191 S.W. 1178 | Tex. App. | 1917
Appellant sued appellee in the justice court on a note and interest and attorney's fees, allowing certain credits. Appellee answered that he signed the note and mortgage for the purpose of indemnifying Fred Mercer and G. W. Monroe, who on January 11, 1913, signed his appeal bond in a suit with W. J. Trice; that he was successful, and said sureties were released from the bond; also pleaded in reconvention for $180 damages.
Appellant relied that at the time appellee owed a note for $109.60 and an account of $16; that appellee traded with appellant during the year, which increased the amount of said note, and after allowing the credits the balance of said note is due; that appellee made payments on said note and never protested until about the time suit was brought.
In the justice court appellee was rendered judgment for $15 and for the recovery of the mules, which had been sequestrated. Appellant appealed to the county court, and before a jury appellee again recovered. An appeal was then taken by appellant to this court.
"When the evidence was finished, the court recessed to prepare its charge. No request was made by either party to submit the case on `special issues.' I requested the attorneys to accompany me to my office and prepare their exceptions to the charge if they desired. Plaintiff's attorney accompanied me to my office, but, the charge not being completed, did not wait. Within ten minutes I had completed my charge and delivered it to the attorneys for both sides. Thirty minutes afterwards I called court and demanded of the attorneys that we proceed with case. At this time there was no request that the case be submitted upon special issues. The plaintiff's attorney had prepared and submitted three special charges to be submitted in connection with the court's main charge. When the court refused further time, plaintiff's attorney then requested that the case be submitted upon `special issues.' The court refused the request for the reasons here stated and as stated in the bill. J. W. Reese, County Judge."

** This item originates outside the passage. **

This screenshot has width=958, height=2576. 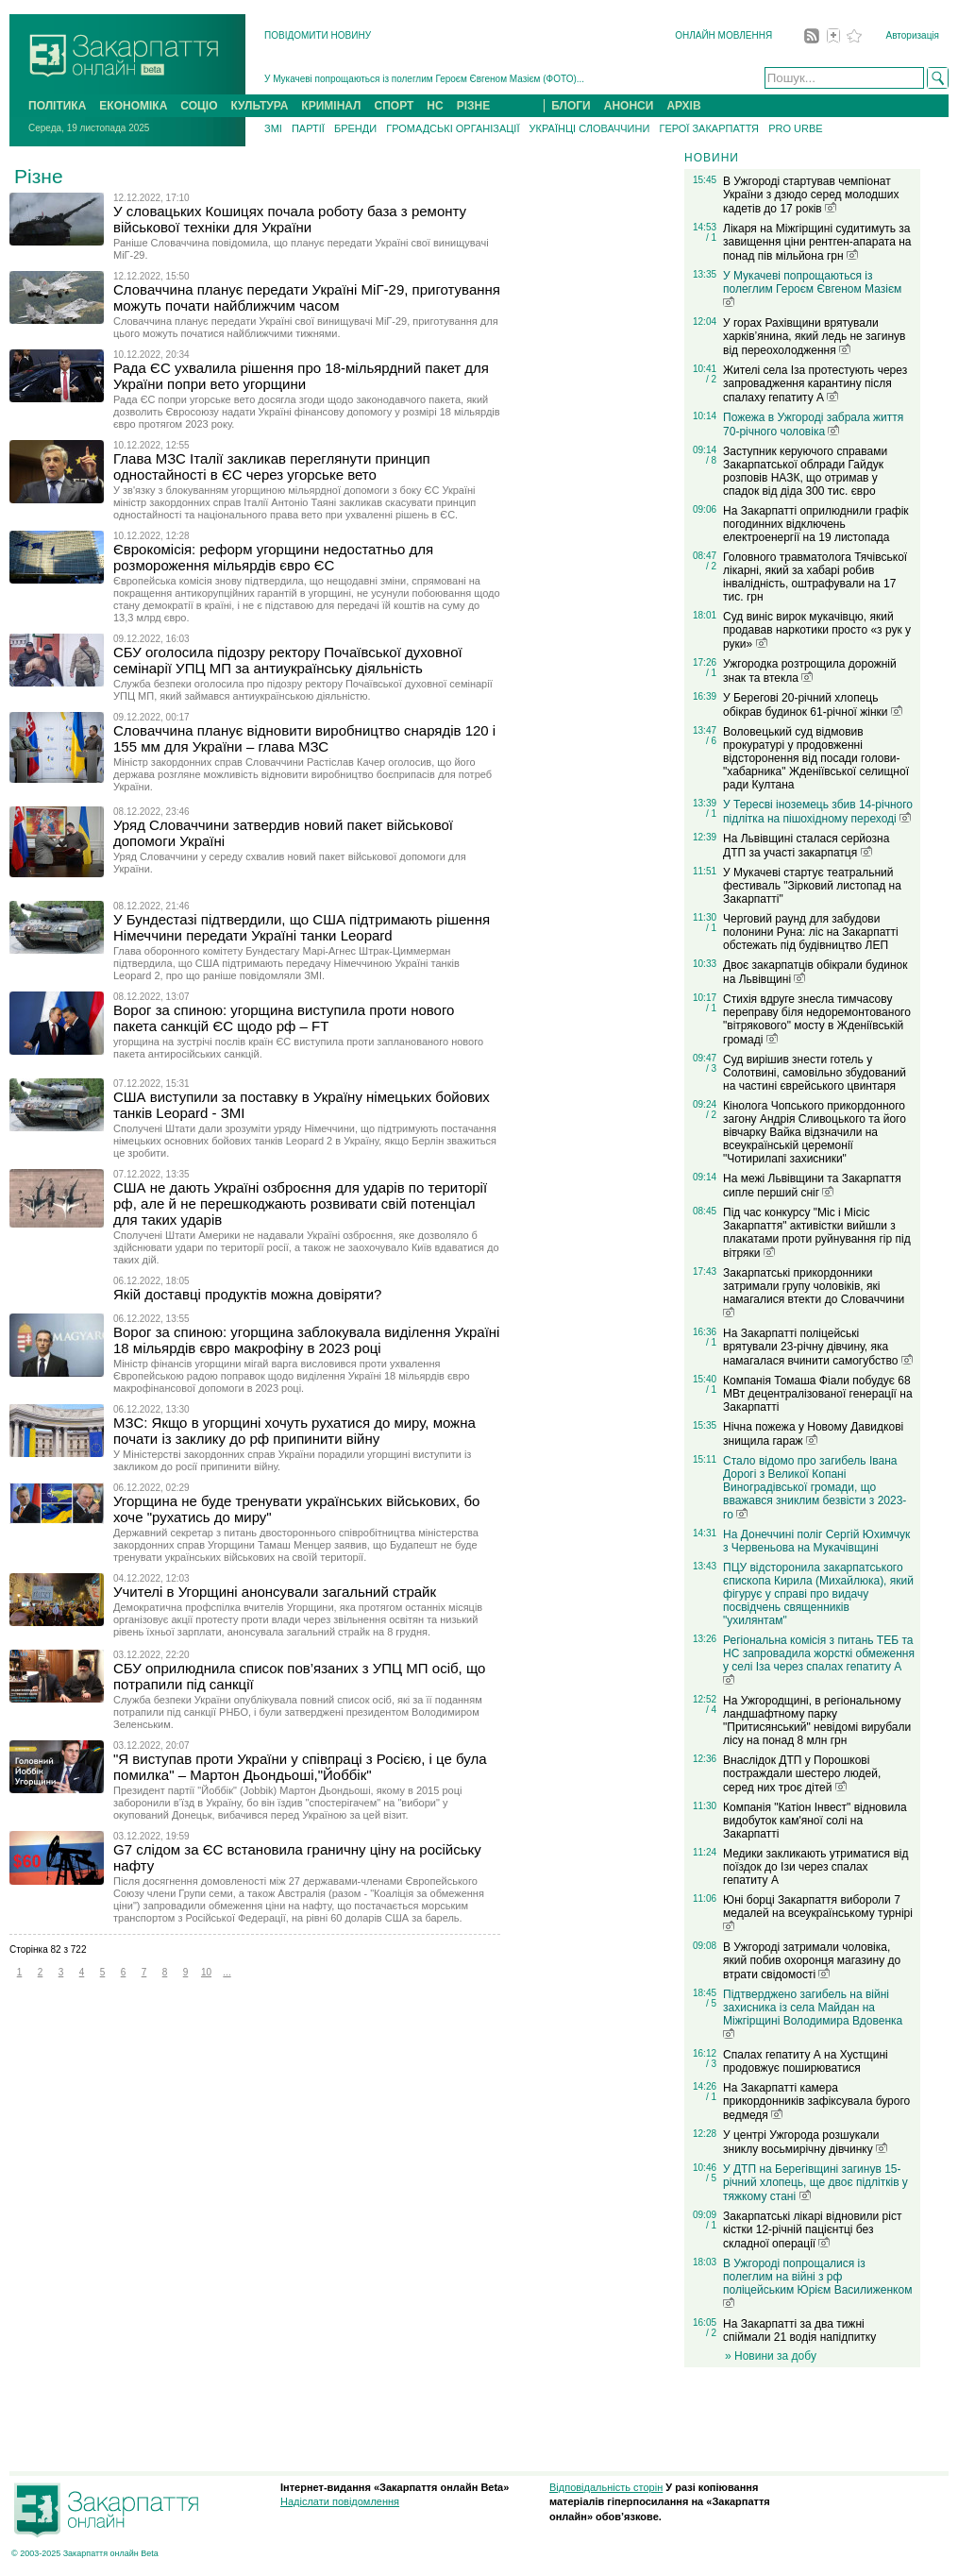 What do you see at coordinates (812, 2230) in the screenshot?
I see `Закарпатські лікарі відновили ріст кістки 12-річній пацієнтці без складної операції` at bounding box center [812, 2230].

We are of the opinion that the request of appellant to submit on special issues came too late. An attorney has the right to have the case submitted on special issues under the statute, but he must avail himself of that privilege within a reasonable time after the evidence is closed, and not wait until the court has prepared a general charge and time been given for counsel to prepare special charges, and then demand that special issues be given. Under the proceedings as detailed counsel for appellant had waived his privilege and he cannot now be heard to complain.
2. Error is assigned that sufficient time was not allowed by the court for attorneys to prepare objections to the court's main charge and prepare special charges. After the evidence was heard the court took a recess to prepare his charge, which took about 10 minutes, when it was presented to counsel, and 30 minutes given for them to prepare objections and special charges. Counsel for appellant prepared three special charges, which were handed to the court, and two objections, and then asked for further time to prepare further objections. This the court refused, and stated: "The trial of the case must proceed." Plaintiff's attorney stated he had not stopped a minute and had not had time to finish. The court refused to permit attorney to take the papers out of the courthouse to prepare objections, but stated time would be given in the courtroom. The charge of the court is short, having required only 10 minutes to write it by the court. What further objections, if any, or what was the nature of the further objections appellant's attorney wanted to prepare are not stated, and do not show that appellant suffered any injury. This being the case, we are not prepared to say the court abused its discretion.
3. There are no bills of exception in the record to the refusal of the court to submit special charges requested by appellant; therefore the assignments based on such refusal cannot be considered by this court. Railway Company v. Bland,
4. The evidence was conflicting, but there is sufficient probative force to support the verdict for appellee.
5. Finding no reversible error in the record, the judgment is affirmed.